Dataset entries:
--- START ---
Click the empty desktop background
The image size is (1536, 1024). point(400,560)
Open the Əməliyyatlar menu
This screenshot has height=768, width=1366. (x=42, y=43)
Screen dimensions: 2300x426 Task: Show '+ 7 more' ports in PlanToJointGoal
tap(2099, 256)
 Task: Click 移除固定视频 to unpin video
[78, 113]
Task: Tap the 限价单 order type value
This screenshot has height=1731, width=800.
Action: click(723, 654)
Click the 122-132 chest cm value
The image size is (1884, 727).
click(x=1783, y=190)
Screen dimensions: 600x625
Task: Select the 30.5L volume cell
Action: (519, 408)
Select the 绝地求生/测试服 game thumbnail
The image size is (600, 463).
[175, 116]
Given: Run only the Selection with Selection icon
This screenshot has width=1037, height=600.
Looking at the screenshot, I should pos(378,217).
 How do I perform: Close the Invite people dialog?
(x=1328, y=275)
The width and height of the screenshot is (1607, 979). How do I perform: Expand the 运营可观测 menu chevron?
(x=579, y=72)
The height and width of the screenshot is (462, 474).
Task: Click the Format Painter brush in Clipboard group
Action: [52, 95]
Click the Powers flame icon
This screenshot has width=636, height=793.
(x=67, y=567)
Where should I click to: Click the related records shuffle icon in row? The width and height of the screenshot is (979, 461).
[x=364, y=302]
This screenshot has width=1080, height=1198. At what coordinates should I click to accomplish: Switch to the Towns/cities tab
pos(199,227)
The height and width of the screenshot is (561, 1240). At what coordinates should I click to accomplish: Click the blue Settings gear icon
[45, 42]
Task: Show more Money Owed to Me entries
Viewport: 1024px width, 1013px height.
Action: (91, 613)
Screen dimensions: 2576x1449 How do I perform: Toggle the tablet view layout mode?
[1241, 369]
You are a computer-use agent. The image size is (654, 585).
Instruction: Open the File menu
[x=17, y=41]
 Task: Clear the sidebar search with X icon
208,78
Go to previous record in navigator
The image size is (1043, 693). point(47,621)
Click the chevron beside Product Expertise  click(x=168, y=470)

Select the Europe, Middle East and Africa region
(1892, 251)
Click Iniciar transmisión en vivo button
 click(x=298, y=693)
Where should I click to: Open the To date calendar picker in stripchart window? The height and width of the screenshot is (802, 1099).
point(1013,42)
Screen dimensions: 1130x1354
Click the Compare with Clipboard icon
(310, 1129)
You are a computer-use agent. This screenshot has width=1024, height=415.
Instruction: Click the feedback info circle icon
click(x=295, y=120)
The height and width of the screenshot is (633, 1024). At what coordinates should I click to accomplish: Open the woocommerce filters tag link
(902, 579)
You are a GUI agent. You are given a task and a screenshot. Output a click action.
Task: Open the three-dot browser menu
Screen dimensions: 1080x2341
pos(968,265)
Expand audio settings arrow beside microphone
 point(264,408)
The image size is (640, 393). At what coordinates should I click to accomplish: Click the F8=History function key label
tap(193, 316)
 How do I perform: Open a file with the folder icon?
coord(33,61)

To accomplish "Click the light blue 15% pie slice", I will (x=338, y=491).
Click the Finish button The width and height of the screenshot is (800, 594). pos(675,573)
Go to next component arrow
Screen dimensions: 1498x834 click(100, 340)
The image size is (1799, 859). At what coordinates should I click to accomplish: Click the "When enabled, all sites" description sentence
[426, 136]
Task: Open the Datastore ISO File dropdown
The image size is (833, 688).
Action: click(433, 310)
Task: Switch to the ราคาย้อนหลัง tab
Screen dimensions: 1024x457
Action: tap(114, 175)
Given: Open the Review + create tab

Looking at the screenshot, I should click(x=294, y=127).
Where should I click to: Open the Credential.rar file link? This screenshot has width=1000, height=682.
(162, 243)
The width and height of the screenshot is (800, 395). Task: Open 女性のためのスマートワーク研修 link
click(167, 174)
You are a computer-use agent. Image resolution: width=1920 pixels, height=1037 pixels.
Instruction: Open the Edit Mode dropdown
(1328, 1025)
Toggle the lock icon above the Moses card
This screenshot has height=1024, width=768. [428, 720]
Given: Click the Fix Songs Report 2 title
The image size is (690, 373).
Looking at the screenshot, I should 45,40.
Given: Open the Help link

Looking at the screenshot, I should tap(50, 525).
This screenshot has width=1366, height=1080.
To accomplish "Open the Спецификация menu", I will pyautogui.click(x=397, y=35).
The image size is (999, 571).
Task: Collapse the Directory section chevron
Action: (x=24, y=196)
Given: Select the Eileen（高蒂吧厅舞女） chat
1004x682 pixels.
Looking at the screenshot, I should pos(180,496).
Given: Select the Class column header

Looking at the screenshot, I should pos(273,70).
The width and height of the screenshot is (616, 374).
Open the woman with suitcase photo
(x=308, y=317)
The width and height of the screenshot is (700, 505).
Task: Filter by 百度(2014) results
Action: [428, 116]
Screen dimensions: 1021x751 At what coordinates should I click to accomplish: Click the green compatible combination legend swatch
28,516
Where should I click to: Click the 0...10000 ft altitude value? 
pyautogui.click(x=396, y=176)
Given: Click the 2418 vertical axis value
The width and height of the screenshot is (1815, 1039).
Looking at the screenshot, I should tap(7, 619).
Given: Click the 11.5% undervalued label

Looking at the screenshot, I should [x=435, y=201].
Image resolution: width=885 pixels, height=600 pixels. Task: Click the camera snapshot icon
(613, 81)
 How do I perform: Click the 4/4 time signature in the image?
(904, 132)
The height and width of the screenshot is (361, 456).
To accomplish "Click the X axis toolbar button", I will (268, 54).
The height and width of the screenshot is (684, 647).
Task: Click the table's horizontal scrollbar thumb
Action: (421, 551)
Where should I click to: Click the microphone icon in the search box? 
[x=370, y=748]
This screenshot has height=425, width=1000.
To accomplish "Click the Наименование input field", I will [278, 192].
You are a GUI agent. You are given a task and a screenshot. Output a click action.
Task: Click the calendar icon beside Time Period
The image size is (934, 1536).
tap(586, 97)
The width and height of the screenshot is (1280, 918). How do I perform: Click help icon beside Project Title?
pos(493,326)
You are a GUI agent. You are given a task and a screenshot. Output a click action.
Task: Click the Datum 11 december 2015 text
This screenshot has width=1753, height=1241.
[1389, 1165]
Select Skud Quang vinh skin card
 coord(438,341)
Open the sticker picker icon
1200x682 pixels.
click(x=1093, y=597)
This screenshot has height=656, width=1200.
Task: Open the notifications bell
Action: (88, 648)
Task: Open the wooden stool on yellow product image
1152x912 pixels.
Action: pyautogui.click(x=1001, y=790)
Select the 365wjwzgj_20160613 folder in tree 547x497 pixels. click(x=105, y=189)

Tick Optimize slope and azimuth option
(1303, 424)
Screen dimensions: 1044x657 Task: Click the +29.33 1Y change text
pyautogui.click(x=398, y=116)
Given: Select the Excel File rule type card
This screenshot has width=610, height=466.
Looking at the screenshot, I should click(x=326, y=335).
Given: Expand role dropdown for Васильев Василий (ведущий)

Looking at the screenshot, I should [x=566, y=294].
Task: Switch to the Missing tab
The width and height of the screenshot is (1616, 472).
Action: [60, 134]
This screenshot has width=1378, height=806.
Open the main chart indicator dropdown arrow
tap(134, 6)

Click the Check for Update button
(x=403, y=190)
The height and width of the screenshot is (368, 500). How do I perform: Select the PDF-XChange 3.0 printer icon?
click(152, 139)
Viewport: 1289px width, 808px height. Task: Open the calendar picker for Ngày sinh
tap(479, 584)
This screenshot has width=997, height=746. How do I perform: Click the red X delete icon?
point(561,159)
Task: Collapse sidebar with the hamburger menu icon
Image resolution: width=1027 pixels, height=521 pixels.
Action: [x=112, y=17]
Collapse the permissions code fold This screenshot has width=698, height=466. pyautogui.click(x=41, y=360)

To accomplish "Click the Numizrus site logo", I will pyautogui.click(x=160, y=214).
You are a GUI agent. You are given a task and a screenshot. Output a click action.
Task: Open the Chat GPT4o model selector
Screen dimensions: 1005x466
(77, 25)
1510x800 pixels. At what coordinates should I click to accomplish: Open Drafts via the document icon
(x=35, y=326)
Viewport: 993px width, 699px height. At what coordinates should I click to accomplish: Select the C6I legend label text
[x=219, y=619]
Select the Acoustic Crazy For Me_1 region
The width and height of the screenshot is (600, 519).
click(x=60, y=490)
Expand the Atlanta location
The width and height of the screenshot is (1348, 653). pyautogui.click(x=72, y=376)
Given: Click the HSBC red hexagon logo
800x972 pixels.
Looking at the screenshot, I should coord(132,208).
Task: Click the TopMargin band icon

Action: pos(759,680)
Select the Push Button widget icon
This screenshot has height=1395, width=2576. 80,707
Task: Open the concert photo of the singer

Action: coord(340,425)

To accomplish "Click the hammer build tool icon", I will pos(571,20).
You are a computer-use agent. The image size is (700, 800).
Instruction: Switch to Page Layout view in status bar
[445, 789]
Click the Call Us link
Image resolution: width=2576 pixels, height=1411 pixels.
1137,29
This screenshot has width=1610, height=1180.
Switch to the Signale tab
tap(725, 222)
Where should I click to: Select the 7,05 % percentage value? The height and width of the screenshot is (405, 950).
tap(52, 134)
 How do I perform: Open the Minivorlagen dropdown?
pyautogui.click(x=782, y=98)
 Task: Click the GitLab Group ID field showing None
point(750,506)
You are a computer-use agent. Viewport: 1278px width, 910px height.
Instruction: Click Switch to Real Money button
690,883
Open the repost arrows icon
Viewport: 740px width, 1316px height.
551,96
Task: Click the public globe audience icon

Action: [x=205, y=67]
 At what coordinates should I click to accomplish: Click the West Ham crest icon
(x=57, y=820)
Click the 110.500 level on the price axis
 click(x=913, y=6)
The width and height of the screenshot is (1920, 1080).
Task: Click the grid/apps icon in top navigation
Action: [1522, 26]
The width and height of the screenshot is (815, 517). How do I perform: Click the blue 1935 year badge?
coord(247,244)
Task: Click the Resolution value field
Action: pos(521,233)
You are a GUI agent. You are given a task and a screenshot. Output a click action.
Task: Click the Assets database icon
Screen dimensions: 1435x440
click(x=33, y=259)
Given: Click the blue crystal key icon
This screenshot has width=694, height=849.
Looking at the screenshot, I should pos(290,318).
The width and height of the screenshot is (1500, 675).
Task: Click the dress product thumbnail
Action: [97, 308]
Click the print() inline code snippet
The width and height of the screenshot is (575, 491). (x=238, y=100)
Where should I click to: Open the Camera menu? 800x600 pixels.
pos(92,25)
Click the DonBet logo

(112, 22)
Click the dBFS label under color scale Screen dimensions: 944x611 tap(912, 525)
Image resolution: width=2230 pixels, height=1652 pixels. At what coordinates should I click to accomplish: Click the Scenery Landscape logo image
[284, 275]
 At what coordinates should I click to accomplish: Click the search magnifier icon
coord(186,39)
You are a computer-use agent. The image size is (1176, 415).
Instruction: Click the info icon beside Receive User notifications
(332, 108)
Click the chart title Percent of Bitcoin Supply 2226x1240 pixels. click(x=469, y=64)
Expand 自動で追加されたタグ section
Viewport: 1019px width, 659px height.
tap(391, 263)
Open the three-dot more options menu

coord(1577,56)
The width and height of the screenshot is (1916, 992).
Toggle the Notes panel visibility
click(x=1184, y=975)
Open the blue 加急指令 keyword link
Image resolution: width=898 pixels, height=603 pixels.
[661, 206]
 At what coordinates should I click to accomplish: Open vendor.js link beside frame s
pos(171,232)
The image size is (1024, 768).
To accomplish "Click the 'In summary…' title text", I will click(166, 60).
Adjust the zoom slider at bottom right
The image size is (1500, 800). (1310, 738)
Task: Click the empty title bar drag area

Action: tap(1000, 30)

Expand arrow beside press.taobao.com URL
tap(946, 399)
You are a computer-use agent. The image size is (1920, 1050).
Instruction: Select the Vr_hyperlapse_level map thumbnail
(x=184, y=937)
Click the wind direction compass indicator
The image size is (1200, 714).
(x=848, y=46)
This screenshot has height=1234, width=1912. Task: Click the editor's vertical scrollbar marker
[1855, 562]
--- END ---
Your goal: Report how many lines in the data include the word "type", and give nothing but the count.

The answer: 2